It’s not hard to see why people might think so. Dell has cash, has done few acquisitions to date, and has promised to get more aggressive on the M&A front. It has no current play in the smart phone business, one of the few areas of consumer tech showing substantial growth. And Palm, meanwhile, has a hot new product with the Pre and an impressive piece of software in its WebOS platform. It also is hurting for cash. Collins Stewart analyst Ashok Kumar writes in a note this morning that such a combination “will be born of mutual necessity” and would be a strategic fit for both parties. He notes that Dell’s initial efforts at developing a smart phone on its own “have been met with a resounding yawn by the carriers.”
And here’s another aspect of a potential deal that he fails to mention: Newly installed Palm CEO Jon Rubinstein would provide Dell with an instant successor to Michael Dell, allowing him to move out of his current operating role and back to the chairman’s job. An ex-Apple exec at the helm of Dell is an intriguing idea, no?

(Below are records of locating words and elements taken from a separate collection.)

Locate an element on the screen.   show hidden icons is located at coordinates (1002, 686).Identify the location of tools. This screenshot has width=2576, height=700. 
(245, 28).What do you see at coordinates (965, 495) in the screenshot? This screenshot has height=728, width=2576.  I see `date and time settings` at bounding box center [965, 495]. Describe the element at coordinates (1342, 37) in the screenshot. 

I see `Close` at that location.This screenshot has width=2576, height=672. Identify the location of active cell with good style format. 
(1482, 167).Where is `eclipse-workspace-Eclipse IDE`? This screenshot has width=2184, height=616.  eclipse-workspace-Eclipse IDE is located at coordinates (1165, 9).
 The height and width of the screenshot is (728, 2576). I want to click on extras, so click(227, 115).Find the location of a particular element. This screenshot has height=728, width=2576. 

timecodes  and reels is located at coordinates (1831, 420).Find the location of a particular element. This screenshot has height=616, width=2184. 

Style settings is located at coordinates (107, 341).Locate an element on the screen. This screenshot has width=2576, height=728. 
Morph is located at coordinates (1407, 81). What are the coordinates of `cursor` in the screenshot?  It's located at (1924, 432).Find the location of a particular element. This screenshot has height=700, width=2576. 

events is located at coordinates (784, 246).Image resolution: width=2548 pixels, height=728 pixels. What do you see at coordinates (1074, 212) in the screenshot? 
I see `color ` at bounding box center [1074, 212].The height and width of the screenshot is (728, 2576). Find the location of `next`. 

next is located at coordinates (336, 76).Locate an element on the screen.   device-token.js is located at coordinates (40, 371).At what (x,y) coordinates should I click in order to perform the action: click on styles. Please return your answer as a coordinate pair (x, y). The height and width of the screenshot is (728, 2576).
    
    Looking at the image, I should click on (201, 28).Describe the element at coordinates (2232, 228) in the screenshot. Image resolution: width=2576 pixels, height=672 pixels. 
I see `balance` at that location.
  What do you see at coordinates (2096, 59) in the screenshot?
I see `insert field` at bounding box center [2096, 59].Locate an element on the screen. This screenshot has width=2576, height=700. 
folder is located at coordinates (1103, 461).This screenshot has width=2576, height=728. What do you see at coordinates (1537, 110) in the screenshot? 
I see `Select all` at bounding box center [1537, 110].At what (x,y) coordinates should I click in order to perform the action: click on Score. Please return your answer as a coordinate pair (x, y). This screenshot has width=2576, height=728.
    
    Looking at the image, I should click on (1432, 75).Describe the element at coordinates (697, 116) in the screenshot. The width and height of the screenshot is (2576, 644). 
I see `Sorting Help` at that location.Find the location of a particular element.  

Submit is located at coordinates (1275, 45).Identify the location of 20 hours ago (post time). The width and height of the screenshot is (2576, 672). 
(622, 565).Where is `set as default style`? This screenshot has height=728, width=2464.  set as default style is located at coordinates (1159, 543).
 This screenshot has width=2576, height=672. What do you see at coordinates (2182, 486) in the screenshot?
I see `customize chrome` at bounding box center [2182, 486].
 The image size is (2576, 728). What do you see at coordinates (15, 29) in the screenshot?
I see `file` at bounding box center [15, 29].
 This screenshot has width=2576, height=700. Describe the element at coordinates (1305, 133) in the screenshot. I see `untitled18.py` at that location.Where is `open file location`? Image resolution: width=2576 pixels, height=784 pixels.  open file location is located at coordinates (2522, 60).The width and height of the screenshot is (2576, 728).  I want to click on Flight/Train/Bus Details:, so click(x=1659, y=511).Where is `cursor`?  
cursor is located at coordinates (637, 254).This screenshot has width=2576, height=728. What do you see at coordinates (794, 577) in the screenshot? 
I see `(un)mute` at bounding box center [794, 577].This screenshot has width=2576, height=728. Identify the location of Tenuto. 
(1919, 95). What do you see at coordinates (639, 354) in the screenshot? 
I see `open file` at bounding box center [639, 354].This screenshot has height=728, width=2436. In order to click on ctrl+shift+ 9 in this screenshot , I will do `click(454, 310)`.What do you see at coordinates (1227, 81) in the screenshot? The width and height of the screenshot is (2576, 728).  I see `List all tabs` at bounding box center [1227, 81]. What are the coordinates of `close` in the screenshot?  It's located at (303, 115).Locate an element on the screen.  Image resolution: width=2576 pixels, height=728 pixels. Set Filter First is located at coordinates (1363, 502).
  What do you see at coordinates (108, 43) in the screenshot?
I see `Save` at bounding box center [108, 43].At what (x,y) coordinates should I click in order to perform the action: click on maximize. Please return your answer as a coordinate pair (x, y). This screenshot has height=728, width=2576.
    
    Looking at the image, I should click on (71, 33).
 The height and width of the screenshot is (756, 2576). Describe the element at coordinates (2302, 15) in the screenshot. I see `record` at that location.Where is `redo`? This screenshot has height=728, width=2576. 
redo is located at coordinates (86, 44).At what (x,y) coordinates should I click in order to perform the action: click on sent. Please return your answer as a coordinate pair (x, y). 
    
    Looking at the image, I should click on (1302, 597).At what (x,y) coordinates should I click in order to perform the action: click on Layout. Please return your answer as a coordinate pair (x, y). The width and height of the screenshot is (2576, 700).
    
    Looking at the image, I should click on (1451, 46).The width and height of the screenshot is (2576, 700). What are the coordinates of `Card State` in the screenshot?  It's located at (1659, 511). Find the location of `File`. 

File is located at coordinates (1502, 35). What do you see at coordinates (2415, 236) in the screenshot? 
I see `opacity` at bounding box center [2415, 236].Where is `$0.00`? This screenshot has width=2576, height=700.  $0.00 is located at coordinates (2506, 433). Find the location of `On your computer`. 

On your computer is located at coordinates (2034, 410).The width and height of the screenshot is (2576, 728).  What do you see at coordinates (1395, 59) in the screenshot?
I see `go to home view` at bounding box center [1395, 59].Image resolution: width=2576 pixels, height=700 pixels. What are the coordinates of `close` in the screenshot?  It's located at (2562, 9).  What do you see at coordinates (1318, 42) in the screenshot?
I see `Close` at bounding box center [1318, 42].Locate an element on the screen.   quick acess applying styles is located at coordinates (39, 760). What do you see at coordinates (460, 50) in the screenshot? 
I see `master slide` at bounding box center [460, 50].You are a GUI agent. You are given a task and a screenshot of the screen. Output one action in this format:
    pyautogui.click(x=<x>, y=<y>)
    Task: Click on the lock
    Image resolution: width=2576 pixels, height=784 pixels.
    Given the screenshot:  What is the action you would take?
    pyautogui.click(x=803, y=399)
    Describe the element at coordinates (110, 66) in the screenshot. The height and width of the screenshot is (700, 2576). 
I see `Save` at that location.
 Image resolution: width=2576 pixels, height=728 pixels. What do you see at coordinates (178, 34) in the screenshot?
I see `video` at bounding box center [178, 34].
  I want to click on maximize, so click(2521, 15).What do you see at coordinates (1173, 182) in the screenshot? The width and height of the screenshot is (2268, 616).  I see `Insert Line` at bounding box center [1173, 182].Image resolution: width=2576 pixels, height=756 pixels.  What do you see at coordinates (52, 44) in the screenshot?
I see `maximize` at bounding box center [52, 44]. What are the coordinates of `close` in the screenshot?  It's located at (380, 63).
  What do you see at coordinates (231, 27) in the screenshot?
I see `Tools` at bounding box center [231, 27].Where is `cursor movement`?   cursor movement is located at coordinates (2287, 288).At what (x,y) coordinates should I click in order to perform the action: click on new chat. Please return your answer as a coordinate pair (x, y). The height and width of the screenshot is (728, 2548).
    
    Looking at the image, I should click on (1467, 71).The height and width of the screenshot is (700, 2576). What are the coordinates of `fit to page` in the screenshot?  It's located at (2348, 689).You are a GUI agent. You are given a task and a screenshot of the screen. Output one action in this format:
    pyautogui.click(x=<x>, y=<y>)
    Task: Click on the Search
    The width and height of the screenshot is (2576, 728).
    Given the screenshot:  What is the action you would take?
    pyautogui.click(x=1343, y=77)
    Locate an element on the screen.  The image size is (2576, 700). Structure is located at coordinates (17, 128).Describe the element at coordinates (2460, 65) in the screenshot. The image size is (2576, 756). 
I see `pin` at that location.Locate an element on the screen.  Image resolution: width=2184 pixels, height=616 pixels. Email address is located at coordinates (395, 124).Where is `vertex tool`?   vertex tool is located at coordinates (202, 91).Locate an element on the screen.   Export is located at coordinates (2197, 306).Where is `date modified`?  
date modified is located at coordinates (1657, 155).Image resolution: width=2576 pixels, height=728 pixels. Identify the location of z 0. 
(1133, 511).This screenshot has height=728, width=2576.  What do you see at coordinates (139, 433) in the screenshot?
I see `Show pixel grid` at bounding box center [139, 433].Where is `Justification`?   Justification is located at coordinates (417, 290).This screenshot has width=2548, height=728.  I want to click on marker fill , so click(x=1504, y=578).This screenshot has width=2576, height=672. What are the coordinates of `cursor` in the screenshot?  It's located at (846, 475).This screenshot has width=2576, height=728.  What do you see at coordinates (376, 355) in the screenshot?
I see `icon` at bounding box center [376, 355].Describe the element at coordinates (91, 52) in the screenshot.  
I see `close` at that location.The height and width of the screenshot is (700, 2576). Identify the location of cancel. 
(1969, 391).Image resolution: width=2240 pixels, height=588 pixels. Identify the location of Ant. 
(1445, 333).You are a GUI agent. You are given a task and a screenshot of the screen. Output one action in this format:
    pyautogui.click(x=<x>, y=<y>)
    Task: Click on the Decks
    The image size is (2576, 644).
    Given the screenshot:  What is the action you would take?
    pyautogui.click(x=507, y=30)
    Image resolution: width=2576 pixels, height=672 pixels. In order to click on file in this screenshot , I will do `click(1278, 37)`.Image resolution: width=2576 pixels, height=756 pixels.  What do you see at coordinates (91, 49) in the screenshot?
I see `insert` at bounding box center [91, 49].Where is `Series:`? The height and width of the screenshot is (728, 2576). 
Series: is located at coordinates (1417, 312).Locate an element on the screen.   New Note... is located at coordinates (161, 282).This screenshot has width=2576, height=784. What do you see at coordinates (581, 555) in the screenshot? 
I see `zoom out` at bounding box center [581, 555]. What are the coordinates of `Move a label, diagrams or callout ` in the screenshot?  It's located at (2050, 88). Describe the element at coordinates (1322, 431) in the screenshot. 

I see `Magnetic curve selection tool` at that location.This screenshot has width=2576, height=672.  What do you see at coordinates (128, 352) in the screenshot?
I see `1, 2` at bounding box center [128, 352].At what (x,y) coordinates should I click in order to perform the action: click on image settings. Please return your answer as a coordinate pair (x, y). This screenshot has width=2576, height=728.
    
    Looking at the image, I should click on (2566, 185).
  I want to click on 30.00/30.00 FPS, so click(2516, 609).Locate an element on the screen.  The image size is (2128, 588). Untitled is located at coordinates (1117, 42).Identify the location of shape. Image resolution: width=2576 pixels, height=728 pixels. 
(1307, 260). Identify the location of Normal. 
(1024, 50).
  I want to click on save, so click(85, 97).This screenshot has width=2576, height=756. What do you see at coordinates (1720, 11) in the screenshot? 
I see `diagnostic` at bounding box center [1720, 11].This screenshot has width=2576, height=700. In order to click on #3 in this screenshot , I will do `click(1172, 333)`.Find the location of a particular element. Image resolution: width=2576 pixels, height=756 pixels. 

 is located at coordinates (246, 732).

Palm has a market cap of about $1.9 billion; back out $260 million in cash, add back $390 million in debt, and you get an enterprise value of about $2 billion. Tack on a nice healthy premium, and you get a take out value of around $3 billion. Dell has $7.7 billion in net cash, so they could do a deal without having to raise any new capital. (In fact, the company this week sold $1 billion in new debt, adding cash to its war chest.)
On the other hand, Dell’s cash pile and its lack of presence in the cell phone market has triggered other rumors that haven’t come to fruition; for months there was talk that it might buy Motorola’s (MOT) handset business - and so far, of course, that hasn’t happened.
PALM Friday is up 19 cents, or 1.4%, to $13.62.